It’s hard to tell if I’m describing the plot well enough because the plot is simultaneously threadbare and a tarpit. Just when I think it’s over, shit, I’m still only in Saigon. Blue Beetle and Batgirl receive substantial roles as the support staff for Booster Gold and Harley Quinn. Blue Beetle, the white one, makes sense, whereas Barbara Gordon comes off as ill-advised corporate synergy. Yes, they’re both victims of the Joker, but beyond that the (condescending) female solidarity between a superhero and a mass murderer’s willing co-conspirator seems a stretch at best. There’s a particularly awful sequence where Batgirl tries to help Harley, making the claim that Batman and men as a whole see them both as “broken” and will make assumptions. I don’t even know if she’s supposed to think Harley committed the murders or not. It culminates in this emotional hug between them and it’s got me incensed like I’m a fucking Republican. “You’re hugging a criminal, you damn bleeding heart!” Things don’t improve as the series marches on as Batgirl’s role consists of reminding Harley not to kill people. Haha, it’s so WACKY. She’s created orphans, either directly or by proxy, but fuck it, she looks like a Suicide Girl, that’s cool and alternative because we still live in 2005. I notice we’ve not mentioned that Poison Ivy dies and is resurrected over the course of the series yet. Maybe that’s because it doesn’t fucking matter and affects nothing. It gives reason for Harley to be mad, as if “being framed for murder” wasn’t enough.
If you don’t look sexy while you’re reborn, why bother being reborn at all?

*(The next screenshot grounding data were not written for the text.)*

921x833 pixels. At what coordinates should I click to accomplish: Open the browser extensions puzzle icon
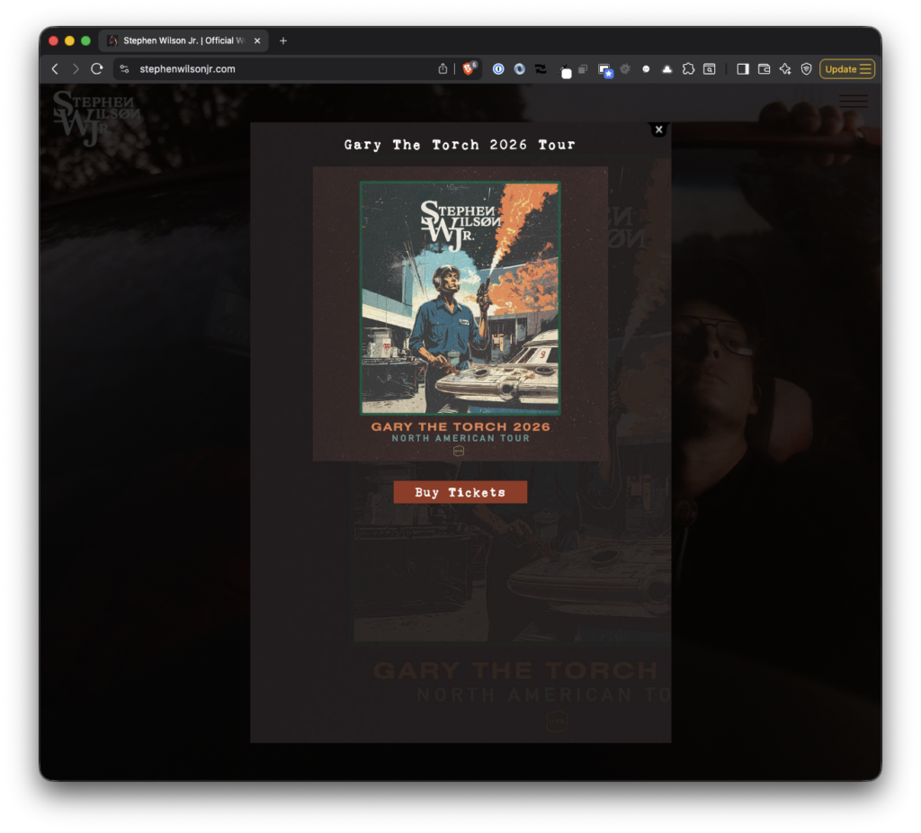[688, 69]
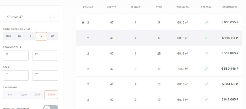Toggle the Только с отделкой switch
This screenshot has height=109, width=246.
click(51, 107)
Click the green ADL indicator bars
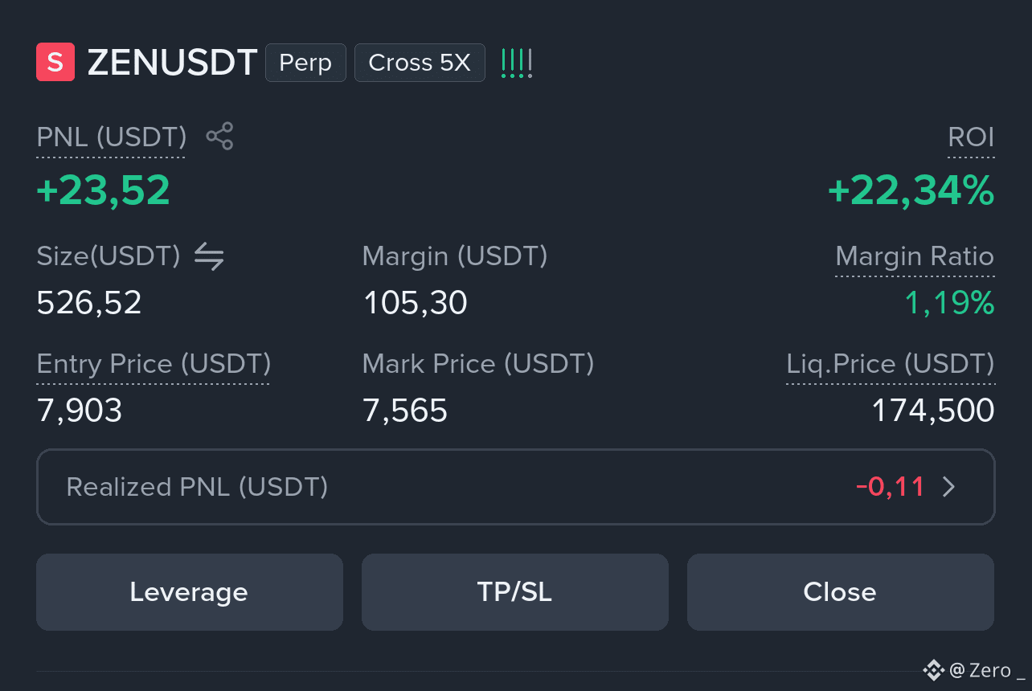This screenshot has height=691, width=1032. [x=517, y=63]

Booster makes the observation that Wally West’s corpse is older than it should be (corpse age determination is one of Booster’s special skills), so something is afoot. Yep, turns out Wally is the culprit and he brought himself from the future to throw everyone off his scent. He also quickly reprogrammed the Sanctuary holodecks so Booster and Harley would see each other committing the murders. Now the all-important question: why? Well, King immediately tries to divest responsibility from West by making the massacre an accident, the result of him losing control of the Speed Force. What, the Speed Force doesn’t do that? How does this square with Lagoon Boy being stabbed with a spear? Fuck you, that’s why. (On Twitter Tom King chalked up the continuity violating discrepancy to bad writing, to which we say: isn’t it all bad writing, Tom?) While Heroes in Crisis doesn’t couch it in such crass terms, those expecting a satisfying explanation will be left out in the cold. The end result sees Wally behind bars (surely he’d have to reveal his identity, which then would unravel the identities of half the superhero community) and Sanctuary reopened. You know, usually facilities at which everyone dies and everyone’s privileged information is released to the press don’t bounce back that well.
How dare Batgirl steal Joey Tribbiani’s classic catchphrase!!

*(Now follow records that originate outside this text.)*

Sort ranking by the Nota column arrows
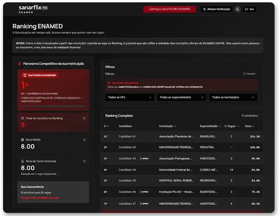Viewport: 280px width, 216px height. point(253,126)
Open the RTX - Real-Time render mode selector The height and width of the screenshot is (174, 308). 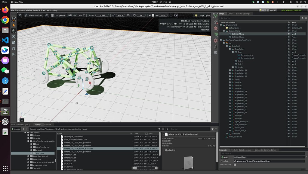(x=35, y=15)
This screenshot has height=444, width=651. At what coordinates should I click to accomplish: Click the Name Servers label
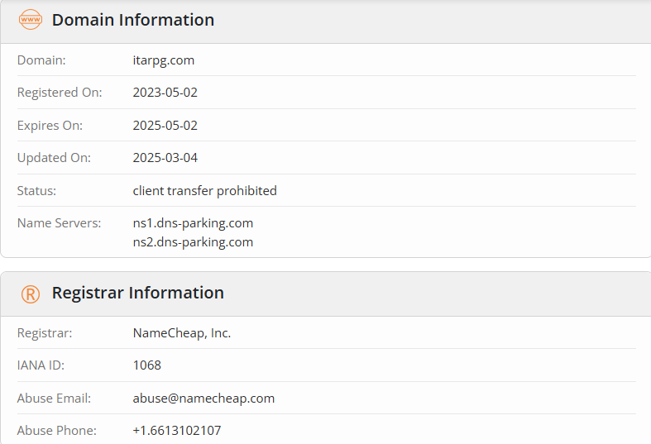[59, 223]
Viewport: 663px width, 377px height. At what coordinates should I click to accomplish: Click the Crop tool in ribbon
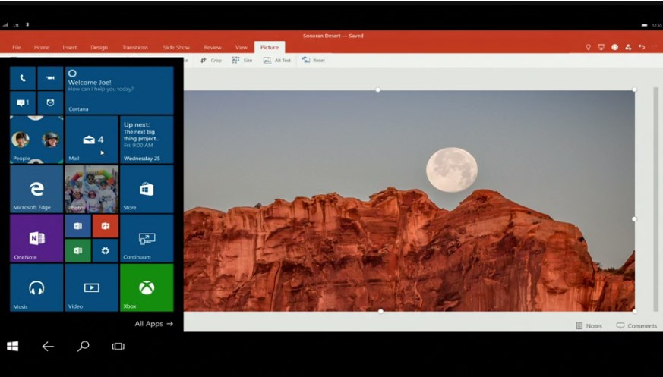211,60
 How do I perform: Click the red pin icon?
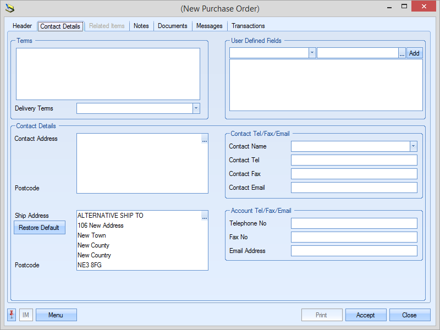pyautogui.click(x=12, y=315)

Identity Crisis was famously a DC event mystery that was impossible to solve and that was written by an honest to god author, so with King at the wheel the attempt becomes even more muddled and confusing. There’s simply no way to solve Heroes in Crisis with the information the series presents. Even if you’re charitable, you have to make several assumptions, such as “time travel is involved” and “everyone grew up in households with high concentrations of lead paint”. Wally freaked out, the Speed Force electrocuted everyone to death, he used superspeed to program the computer so Booster would see Harley commit the massacre and vice versa, and he did this to fool Lloyd Braun–I mean he did this (including faking his own death via time travel duplicate) to buy some time to also doxx all the heroes’ therapy tapes and come up with his confession. If you were able to work that out from the clues presented in the previous issues, you deserve to have every ear necklace Tom King accrued in his foreign sojourns.
Look, you know how it is. You check into a mental health facility, everything’s going great, you’re on the holodeck in the middle of Nebraska, and then somebody kills you with magic speed lightning.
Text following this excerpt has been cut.